### Quoted passage ###

Saurashtra — <1880AD, India

Saurashtra "pha"

The Saurashtra people have a very unsettled past.  They lived in Gujarat, but then Gazni Mohammed invaded around 1000 AD and the Saurashtras took off for Devagiri, farther south.  They stayed there for two centuries, but then that empire collapsed and they were on the move again, even farther south to another kingdom.  They were traditionally weavers, and frequently were royal weavers, enjoying the patronage of the local king.

Perhaps their being a perpetual minority for the past thousand years (and living by the grace of the local king for hundreds of years of that) contributed to them not sticking fiercely to their own language and/or script.  Indeed, my sources don’t cite any material in the Saurashtra script before the late 1800s, when Medhavi Sri T.M. Rama Rai set up a press in Saurashtra script.  In 1920 AD, however, a resolution was passed declaring that Saurashtra should be written with the Devanagari script.  In practice, however, the language is now mostly written in a modified version of Tamil script.

The Saurashtra script is a pretty generic Brahmi-derived script, with one exception: it has a diacritic for consonants, turning e.g. “ma” and “ra” into “mha” and “rha”.

Links: Wikipedia, Omniglot, Unicode proposal

Posted in Abugida, Rating: 2 "Not all that interesting" | Leave a comment

Sinhala — 700 AD, Sri Lanka

Sinhala "ma" (Elu)

Sinhala has my vote for the prettiest script on the planet.

Sinhala has two sets of characters: the Elu set represents all the spoken Sinhala phonemes, while the Mixed set represents characters for loan words, mostly from Sanskrit and Pali (another liturgical language). Almost all of the Mixed set can be represented or approximated with the Elu set, but using the Mixed set marks them as loan words.  This is similar to how Hiragana is used for native words and Katakana is used for loan words in Japanese.

One complication is that there are some characters in the Mixed set which have the same sound as a character in the Elu set.  There are also two characters in the Elu set for sounds that are no longer pronounced distinctly from other sounds.  This means that it is quite easy to misspell words — something that is not easy in languages with a closer one-to-one relationship between sounds and characters.

Aside from having two sets of characters, Sinhala is a pretty vanilla Indic abugida, with a virama (called a hal kirima in Sinhala) and consonant conjuncts to kill the vowel and diacritics to change the vowel, plus a  diacritics to show nasalization.  Unlike in most Indic writing systems, the virama does change its shape depending upon the shape of the glyph it modifies.

Links: Wikipedia, Omniglot, Ancient Scripts

Posted in Abugida, Rating: 4 "Huh, interesting!" | 1 Comment

Malayalam — ~830 AD? ~1600 AD, India

Malayalam "nya"

The Malayalam script is used in Kerala, the southernmost province on India’s western shore.  Kerala has been a destination for trade and travellers for thousands of years; Kerala is the easternmost point on the only surviving map of the Roman postal service, for example.

The script has had a long evolution, which makes assigning one date difficult. However, the evolution of the Malayalam script is punctuated with three significant events.

Background: The Malayalam spoken language was originally written in Vatteluttu.  Like in the Tamil-speaking areas, most people moved to a hybrid of Grantha for for Sanskrit (in the Indo-European or Aryan language family), and Vatteluttu for the local language (in the Dravidian language family).  This hybrid was commonly called Arya-eluttu.

### Information provided ###

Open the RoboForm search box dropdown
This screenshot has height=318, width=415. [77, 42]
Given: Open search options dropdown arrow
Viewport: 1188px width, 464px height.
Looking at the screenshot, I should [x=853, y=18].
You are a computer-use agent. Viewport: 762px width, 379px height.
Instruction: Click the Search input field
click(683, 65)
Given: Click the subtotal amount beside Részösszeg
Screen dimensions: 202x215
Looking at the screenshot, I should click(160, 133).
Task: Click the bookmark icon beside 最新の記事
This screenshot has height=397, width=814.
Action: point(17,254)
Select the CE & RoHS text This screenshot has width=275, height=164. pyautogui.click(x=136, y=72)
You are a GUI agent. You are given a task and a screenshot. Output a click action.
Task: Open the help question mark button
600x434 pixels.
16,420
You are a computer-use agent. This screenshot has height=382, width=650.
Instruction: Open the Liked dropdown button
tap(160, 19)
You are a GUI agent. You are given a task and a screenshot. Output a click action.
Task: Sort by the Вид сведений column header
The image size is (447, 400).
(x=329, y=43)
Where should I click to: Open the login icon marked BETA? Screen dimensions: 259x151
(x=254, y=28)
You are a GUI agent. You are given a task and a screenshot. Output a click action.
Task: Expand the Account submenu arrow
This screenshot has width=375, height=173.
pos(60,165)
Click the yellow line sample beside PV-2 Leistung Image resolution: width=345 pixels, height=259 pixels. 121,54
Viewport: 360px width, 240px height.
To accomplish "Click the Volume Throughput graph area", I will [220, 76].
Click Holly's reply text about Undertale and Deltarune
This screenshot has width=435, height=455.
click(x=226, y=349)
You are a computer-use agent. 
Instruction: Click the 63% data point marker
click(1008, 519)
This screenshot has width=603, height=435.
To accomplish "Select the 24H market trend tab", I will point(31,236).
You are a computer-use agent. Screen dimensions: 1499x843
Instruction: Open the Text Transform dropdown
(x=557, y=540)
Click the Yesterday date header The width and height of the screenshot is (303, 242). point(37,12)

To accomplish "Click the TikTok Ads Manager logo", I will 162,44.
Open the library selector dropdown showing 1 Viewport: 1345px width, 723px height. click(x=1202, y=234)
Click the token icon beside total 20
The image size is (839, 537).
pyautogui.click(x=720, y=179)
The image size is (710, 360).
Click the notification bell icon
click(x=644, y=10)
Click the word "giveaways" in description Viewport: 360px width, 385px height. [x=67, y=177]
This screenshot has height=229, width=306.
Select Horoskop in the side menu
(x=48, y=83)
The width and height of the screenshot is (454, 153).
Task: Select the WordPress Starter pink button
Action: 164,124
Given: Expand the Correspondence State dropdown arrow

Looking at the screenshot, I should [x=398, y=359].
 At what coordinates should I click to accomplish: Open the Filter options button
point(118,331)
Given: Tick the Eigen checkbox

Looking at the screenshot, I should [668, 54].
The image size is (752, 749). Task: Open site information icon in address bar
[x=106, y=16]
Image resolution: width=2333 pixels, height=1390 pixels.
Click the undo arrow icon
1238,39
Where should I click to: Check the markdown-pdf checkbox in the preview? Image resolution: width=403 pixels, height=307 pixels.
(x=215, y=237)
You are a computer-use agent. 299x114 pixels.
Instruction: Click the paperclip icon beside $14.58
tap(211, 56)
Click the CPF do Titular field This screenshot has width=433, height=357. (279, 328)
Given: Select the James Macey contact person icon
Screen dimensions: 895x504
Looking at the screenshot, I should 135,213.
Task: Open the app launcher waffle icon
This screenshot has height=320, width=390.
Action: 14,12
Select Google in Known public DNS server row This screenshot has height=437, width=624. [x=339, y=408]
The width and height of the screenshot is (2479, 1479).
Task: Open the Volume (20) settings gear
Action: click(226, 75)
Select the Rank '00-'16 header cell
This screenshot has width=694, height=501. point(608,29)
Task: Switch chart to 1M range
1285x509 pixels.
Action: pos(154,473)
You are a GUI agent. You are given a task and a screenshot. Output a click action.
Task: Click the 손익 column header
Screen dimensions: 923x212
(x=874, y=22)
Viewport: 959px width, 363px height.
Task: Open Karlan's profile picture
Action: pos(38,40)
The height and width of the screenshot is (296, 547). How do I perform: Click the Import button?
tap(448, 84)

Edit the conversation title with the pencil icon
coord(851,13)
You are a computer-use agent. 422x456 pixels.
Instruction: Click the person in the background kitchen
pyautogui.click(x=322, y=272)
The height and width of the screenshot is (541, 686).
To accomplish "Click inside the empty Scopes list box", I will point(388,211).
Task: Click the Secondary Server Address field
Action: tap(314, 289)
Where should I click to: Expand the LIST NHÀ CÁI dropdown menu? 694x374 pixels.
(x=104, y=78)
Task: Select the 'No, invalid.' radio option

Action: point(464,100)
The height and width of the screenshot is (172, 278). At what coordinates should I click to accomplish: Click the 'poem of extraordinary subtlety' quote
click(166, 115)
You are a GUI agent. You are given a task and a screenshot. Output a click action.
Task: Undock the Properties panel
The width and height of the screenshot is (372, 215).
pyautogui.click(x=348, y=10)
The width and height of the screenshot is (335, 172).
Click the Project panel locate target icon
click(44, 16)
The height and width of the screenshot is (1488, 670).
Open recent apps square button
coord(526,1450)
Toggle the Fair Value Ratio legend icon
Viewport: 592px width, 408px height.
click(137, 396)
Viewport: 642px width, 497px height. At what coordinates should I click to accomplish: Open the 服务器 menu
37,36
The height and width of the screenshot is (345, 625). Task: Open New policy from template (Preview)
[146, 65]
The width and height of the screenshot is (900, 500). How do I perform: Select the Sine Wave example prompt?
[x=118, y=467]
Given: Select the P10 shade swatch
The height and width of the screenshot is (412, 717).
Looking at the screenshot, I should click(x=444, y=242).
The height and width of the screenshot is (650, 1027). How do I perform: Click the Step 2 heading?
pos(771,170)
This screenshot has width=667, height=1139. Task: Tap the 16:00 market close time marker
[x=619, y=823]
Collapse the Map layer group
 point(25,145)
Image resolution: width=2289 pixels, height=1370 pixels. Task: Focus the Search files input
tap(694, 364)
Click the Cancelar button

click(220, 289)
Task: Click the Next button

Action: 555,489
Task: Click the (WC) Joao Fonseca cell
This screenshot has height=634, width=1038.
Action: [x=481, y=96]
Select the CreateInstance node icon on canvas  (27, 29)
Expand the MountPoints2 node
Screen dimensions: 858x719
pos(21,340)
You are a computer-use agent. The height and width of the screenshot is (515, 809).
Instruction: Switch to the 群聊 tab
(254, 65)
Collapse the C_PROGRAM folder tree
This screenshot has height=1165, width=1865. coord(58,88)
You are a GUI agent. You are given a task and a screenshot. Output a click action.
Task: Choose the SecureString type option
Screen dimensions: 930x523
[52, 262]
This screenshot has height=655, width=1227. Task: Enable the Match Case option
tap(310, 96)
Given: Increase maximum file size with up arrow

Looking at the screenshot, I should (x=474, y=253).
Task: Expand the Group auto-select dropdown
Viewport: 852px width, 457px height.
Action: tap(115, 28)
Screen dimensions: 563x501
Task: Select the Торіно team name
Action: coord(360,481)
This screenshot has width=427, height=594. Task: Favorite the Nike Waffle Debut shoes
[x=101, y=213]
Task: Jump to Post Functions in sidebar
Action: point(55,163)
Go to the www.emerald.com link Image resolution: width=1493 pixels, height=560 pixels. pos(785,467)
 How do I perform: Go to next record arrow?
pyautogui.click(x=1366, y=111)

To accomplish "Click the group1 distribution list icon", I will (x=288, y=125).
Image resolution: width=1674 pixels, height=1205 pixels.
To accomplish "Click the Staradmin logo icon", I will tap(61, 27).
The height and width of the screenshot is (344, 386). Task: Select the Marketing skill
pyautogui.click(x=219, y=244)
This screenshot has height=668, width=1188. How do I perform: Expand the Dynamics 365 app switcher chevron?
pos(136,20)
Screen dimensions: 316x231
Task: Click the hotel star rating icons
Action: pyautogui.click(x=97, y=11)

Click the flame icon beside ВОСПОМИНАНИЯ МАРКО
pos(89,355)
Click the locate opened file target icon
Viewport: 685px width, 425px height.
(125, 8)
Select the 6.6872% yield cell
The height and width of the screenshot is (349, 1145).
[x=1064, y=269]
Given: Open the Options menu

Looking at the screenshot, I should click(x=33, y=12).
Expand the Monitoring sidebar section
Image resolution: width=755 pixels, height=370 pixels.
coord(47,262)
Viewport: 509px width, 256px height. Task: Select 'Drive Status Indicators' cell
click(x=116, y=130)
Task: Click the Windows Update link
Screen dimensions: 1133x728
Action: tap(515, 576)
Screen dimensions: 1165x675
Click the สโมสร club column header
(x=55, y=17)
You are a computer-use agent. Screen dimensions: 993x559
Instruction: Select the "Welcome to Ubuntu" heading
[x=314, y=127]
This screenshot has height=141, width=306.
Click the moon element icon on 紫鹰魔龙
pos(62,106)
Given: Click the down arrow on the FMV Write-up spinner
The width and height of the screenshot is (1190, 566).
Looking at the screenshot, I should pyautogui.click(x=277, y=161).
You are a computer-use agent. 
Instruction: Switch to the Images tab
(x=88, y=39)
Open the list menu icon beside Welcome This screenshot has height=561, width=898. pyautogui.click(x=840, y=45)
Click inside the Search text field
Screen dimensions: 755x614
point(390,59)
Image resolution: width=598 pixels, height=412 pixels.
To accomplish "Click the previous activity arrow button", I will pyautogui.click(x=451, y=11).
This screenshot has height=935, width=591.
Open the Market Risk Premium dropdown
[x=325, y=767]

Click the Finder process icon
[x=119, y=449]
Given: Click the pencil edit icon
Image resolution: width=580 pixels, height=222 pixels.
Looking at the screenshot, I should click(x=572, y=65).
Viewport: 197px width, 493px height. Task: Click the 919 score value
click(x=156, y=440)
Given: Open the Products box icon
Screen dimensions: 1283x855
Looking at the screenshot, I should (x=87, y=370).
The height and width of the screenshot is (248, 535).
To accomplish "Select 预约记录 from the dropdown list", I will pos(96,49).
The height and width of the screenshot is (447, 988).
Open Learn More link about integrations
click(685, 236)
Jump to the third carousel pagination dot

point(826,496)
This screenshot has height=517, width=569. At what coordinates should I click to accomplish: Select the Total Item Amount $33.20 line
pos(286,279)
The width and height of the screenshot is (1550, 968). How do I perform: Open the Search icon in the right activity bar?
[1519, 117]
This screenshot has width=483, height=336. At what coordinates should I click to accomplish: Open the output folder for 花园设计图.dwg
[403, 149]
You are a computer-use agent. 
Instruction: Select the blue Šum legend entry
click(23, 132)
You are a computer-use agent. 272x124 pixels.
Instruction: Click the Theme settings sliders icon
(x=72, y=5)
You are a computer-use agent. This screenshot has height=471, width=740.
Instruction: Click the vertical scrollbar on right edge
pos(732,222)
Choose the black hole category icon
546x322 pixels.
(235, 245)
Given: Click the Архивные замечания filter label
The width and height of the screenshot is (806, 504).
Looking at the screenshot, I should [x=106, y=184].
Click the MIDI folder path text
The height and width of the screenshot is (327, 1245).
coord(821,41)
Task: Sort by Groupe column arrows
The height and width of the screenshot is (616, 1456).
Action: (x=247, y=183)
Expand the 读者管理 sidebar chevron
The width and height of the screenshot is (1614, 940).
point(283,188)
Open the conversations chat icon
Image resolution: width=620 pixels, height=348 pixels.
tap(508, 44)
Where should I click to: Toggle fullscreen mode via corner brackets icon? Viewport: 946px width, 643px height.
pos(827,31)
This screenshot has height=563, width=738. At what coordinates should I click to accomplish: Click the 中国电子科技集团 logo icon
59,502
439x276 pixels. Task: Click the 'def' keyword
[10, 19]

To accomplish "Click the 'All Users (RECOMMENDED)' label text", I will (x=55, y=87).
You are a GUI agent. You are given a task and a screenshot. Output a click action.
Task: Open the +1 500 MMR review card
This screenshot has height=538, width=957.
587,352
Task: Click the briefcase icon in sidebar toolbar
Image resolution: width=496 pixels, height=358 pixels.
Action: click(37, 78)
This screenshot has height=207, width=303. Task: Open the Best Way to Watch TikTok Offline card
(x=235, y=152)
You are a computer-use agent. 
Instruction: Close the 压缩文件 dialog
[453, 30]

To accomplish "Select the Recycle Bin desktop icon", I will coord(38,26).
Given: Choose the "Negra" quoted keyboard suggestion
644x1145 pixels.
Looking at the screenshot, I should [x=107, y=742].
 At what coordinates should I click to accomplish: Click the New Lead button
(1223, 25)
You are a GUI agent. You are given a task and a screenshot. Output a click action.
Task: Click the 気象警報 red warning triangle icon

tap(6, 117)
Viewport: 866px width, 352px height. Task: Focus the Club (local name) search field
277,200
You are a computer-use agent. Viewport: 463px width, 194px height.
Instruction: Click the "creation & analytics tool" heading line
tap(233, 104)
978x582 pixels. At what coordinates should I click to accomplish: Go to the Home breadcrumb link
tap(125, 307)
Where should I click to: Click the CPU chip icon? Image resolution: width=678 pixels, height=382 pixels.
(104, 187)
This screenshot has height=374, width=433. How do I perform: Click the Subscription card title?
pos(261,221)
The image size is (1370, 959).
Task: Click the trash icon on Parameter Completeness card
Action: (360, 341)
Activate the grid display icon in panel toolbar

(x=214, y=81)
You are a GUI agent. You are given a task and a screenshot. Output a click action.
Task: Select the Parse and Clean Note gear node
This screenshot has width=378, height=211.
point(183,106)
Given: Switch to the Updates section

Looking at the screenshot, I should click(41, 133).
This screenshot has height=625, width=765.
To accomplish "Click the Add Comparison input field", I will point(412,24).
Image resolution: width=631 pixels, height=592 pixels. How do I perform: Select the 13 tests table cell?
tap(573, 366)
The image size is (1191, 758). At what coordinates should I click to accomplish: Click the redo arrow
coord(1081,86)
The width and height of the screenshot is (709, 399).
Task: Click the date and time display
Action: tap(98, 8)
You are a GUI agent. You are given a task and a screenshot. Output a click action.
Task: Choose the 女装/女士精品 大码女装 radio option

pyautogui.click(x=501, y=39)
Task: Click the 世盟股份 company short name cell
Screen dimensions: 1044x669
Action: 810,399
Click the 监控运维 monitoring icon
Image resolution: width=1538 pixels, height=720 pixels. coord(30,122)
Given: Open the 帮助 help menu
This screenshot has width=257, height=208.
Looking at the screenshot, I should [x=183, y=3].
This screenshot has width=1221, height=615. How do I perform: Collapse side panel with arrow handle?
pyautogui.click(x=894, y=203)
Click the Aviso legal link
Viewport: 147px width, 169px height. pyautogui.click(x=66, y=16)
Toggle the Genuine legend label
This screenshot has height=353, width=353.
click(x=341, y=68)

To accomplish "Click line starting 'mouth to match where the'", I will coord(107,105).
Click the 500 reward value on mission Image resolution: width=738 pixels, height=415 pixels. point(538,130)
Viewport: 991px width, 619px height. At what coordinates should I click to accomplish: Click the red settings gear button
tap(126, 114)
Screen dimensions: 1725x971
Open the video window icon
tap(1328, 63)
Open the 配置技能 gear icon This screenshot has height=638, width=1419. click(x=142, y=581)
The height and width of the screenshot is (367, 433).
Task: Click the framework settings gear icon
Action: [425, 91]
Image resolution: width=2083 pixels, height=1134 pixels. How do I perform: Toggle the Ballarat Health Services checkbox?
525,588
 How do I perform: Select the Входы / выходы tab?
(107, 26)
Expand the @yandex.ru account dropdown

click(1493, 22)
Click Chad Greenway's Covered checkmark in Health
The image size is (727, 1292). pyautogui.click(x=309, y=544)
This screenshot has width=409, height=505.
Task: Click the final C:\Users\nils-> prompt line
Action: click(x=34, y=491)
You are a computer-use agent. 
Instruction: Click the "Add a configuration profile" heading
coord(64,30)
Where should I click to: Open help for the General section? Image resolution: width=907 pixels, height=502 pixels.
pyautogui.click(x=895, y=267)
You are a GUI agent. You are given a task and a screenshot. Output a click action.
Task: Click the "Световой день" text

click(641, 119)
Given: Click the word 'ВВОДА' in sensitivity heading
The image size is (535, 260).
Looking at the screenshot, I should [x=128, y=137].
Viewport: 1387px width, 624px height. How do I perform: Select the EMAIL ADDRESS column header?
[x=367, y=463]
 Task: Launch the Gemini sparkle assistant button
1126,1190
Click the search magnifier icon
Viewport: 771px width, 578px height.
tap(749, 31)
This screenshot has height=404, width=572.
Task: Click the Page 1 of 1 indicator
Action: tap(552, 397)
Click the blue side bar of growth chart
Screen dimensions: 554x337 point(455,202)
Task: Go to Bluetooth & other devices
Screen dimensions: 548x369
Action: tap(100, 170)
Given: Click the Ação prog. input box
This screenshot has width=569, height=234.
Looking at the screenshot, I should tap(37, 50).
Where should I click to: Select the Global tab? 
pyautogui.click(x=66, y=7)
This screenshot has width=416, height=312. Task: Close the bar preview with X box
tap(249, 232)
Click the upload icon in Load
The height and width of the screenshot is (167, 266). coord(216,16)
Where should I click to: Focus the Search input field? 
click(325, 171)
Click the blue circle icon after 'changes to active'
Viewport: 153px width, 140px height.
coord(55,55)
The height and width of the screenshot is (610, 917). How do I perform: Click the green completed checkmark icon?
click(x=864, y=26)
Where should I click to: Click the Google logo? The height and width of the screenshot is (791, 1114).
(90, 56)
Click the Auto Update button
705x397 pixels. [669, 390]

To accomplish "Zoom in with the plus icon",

###

Written tasks:
- a) Condense the paragraph of the scripts text that begins "The Saurashtra people have a very unsettled past" into three sentences or fewer, keeping its main facts.
- b) Reproduce the listing line for line, starting with its first line and stopping after the line that contains "Action: point(17,254)".

Answers given:
- a) The Saurashtra people lived in Gujarat until Gazni Mohammed invaded around 1000 AD, when they moved south to Devagiri. After two centuries there, that empire collapsed, and they moved even farther south to another kingdom. They were traditionally weavers and were often royal weavers under the patronage of the local king.

- b)
Open the RoboForm search box dropdown
This screenshot has height=318, width=415. [77, 42]
Given: Open search options dropdown arrow
Viewport: 1188px width, 464px height.
Looking at the screenshot, I should [x=853, y=18].
You are a computer-use agent. Viewport: 762px width, 379px height.
Instruction: Click the Search input field
click(683, 65)
Given: Click the subtotal amount beside Részösszeg
Screen dimensions: 202x215
Looking at the screenshot, I should click(160, 133).
Task: Click the bookmark icon beside 最新の記事
This screenshot has height=397, width=814.
Action: point(17,254)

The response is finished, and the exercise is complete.